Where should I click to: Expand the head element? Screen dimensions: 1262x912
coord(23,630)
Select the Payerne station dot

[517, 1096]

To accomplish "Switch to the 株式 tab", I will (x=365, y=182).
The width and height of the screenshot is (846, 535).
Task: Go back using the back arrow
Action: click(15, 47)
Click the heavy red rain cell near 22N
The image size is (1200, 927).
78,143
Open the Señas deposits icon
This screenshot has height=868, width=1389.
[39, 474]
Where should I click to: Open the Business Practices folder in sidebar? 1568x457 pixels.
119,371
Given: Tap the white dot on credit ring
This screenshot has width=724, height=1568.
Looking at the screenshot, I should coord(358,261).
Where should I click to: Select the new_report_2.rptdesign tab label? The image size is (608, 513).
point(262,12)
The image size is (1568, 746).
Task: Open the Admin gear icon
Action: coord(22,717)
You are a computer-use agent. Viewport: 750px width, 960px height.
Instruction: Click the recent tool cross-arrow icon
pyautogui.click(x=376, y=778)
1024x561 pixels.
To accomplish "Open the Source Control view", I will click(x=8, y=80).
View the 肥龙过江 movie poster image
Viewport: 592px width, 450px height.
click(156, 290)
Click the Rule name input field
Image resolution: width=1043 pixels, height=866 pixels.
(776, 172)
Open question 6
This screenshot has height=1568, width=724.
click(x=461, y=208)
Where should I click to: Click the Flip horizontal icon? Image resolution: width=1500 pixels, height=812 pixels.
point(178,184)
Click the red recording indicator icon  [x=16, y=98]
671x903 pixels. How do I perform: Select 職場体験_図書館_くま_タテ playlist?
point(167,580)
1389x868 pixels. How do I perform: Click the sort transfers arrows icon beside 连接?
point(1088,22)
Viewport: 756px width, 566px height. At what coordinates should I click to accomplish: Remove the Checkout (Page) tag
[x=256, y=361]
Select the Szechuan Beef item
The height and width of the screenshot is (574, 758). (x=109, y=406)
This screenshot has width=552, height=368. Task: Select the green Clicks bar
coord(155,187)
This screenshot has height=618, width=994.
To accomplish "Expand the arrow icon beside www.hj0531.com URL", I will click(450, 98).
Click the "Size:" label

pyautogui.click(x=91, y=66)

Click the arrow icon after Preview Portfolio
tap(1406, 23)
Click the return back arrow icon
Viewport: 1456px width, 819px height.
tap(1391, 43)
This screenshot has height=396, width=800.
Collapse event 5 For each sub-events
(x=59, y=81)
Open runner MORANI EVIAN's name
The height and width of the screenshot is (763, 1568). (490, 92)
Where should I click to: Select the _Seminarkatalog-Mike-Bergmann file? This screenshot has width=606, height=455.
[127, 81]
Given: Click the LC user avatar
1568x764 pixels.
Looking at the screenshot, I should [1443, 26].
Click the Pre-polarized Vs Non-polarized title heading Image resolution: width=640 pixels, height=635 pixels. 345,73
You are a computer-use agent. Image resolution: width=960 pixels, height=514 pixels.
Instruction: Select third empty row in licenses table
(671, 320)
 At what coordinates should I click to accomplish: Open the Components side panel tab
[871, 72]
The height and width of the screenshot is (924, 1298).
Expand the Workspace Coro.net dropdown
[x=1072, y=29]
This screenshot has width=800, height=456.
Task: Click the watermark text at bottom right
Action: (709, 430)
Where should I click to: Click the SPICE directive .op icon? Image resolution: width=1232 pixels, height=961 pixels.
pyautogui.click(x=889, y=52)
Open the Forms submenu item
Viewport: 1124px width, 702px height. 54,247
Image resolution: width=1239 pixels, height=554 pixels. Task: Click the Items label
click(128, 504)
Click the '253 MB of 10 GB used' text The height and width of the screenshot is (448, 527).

______

* [Required action]: From the entries, report every line in which the string "Given" occurs.

* [Answer section]:
Given: Tap the white dot on credit ring
Given: Click the LC user avatar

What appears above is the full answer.